One you’ve installed the mlocate, proceed by the running the following command to find the PHP.ini config file:

locate php.ini

It will give you a list of PHP.ini files. Edit one of those and re-start the web server and check if the required changes have been implemented.

Method 4: Finding PHP.ini File on Windows

In Windows, you can find the PHP.ini file by running the following command:

C:\> php -i | findstr /:c "Loaded Configuration File"

The commands will retrieve something similar to the following result:

Loaded Configuration File => /etc/php/7.2/cli/php.ini

There are three kinds of configuration files you should be aware of:

  • CLI
  • Apache
  • Nginx or Apache with PHP-FPM

The following config files are available on both Windows and Linux servers.

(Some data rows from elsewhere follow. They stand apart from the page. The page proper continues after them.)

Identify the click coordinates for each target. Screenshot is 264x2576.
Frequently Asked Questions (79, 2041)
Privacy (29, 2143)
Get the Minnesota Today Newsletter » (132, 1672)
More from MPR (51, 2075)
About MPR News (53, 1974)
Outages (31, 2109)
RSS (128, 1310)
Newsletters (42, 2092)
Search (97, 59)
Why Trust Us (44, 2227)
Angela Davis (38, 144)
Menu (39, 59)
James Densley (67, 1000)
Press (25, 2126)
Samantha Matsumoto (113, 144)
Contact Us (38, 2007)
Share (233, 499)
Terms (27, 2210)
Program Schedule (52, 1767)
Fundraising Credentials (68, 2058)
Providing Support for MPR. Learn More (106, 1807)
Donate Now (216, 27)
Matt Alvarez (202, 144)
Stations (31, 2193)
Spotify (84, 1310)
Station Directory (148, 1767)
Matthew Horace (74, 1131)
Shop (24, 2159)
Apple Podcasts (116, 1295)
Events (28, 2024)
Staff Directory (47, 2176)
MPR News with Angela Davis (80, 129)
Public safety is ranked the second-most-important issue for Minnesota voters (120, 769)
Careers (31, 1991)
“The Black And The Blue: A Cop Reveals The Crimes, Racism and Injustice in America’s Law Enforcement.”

Note: In the following examples we’ve replaced part of the PHP version number with X. When locating PHP in your environment please replace 7.X with the actual PHP version on your machine, such as PHP 7.0, PHP 7.1, PHP 7.3, PHP 7.4, and so on.

CLI

The first PHP.ini file is for the PHP CLI program. Changes to the following config file will only affect PHP as it runs in the terminal. There will be no effect on the web server. This config file is located at /etc/php/7.X/cli/php.ini.

Apache

/etc/php/7.X/apache/php.ini is the config file used by APACHE plugins. This is the file you edit to make changes in the PHP.ini config file if you’re using the APACHE web server.

Nginx or Apache with RHP-FPM

/etc/php/7.X/fpm/php.ini is the FastCGI-compatible wrapper for processing PHP. You need to edit this file if you’re using the Nginx server or APACHE with PHP-FPM.

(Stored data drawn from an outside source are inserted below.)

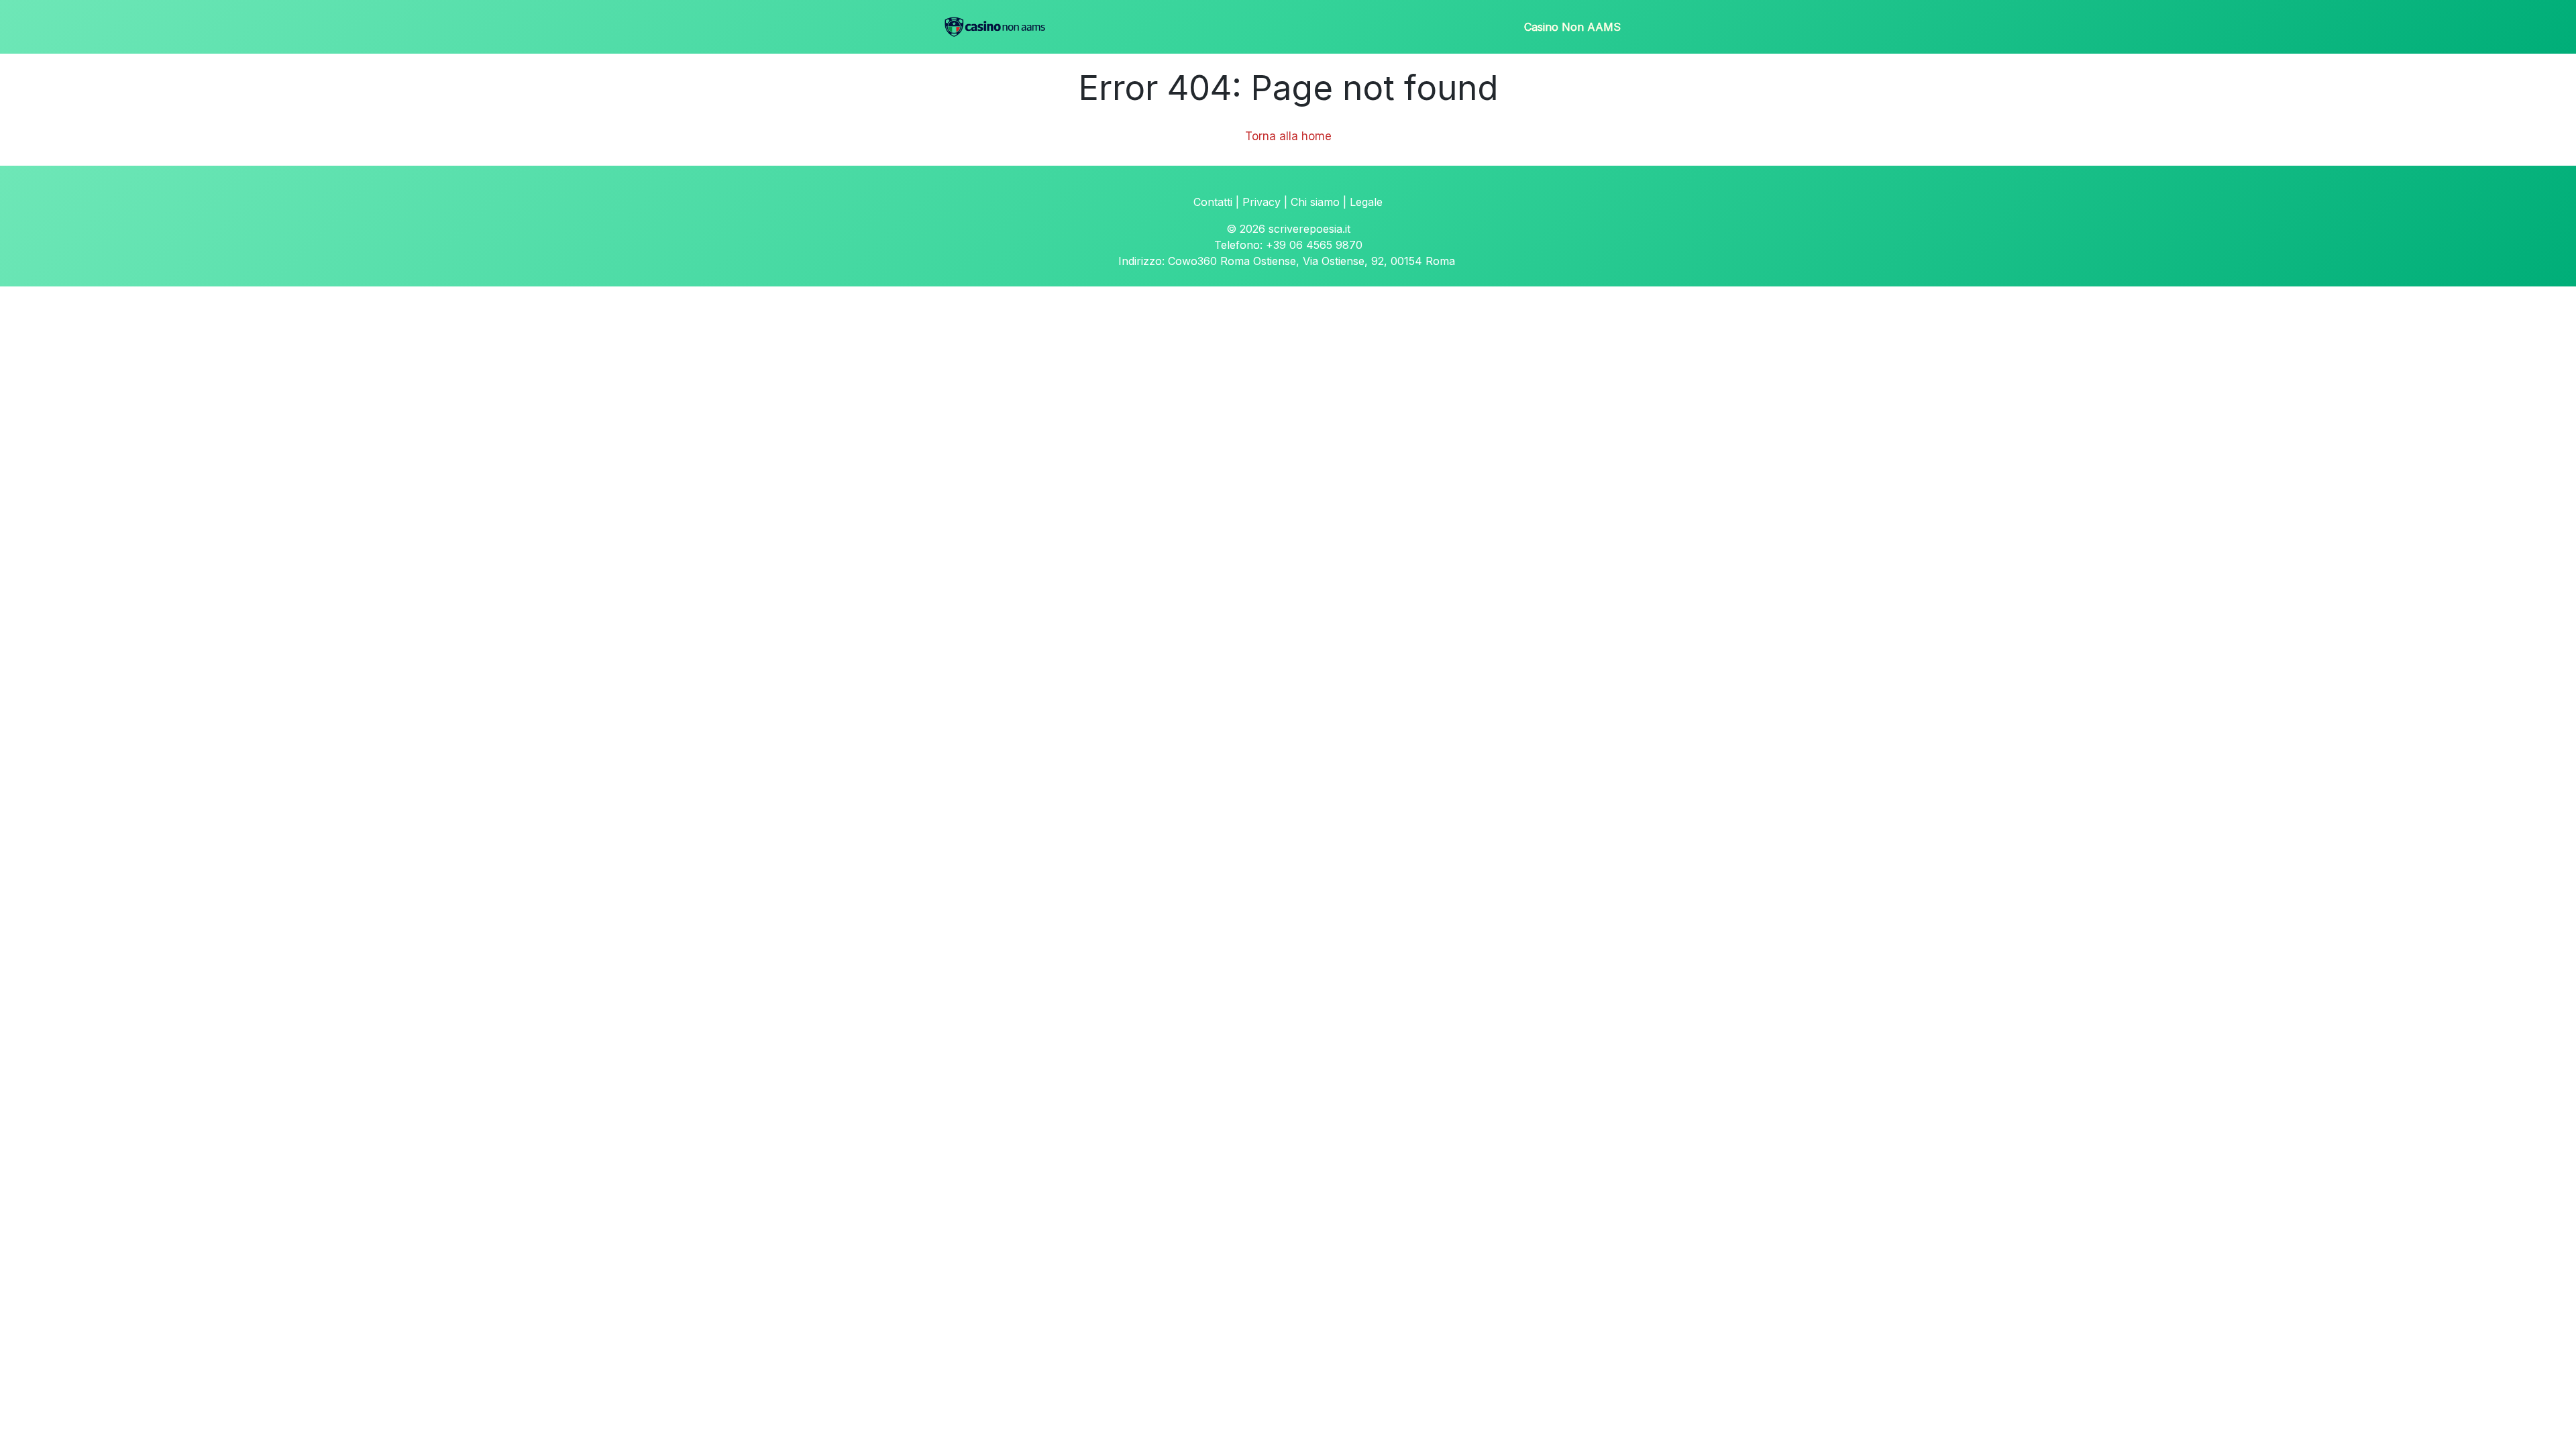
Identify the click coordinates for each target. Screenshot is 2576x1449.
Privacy (1261, 202)
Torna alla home (1288, 136)
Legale (1366, 202)
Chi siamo (1315, 202)
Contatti (1212, 202)
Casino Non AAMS (1572, 27)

Method 5: Finding PHP.ini File on a Local Server

In a local server, the location of the PHP.ini file depends on the server environment you’re using. We’ll cover the most popular local server environments in PHP like LAMPP and WAMP.

WAMP

Finding a PHP.ini file in the WAMP server is easy. Locate the WAMP server icon and go to PHP -> PHP.ini.

XAMPP

XAMPP is a little complicated. Run your XAMPP installation and right-click on the Config button (in line with the APACHE module) and you’ll find the PHP.ini file in the dropdown menu.

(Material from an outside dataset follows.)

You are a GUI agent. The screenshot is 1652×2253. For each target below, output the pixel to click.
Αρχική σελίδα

Method 6: Finding PHP.ini File on Live server

The location of the PHP.ini file usually depends on your service provider.

In this section, we’ll cover the common way to navigate it in most liver servers. GoDaddy was a kind of special case and so we’ve already covered it. The PHP.ini file can be found typically in the wp-admin folder.

cPanel

To locate the PHP.ini file in the cPanel, open your file manager, and navigate to your root directory. You’ll find the config file somewhere in the bottom. Make sure that the checkbox for show hidden files is checked.

The root directory is the top-level directory that is one level up from your main public_html directory.

Method 7: Finding PHP.ini File in Shared Hosting

Sadly, you can’t access or edit the PHP.ini file in shared hosting. What you can do is specify the required changes in your .htaccess file in the following pattern:

php_value name value

Here, php_value remains constant and the name represents the name of the PHP property you want to change. The same goes for the value too. For example, the following line will change the maximum uploaded file size to 10MB:

php_value uplaod_max_filesize 10M

Restart the Web Server after the Changes

Once you’ve made the changes (at least one change), you must restart the server. Otherwise, the changes will not be implemented.

On Linux, run the following command to restart:

/etc/init.d/httpd restart

On the WAMP server, go to the server icon in the toolbar and choose ‘Restart all services’.

On the XAMPP server, go to the main dashboard and click the stop button in line with the APACHE module and then click the start button again.

Takeaway

PHP.ini is one of the most important config files on your server. We’ve tried to cover the location of the PHP.ini file in most of the common server environments and systems. We’ll add more solutions later on!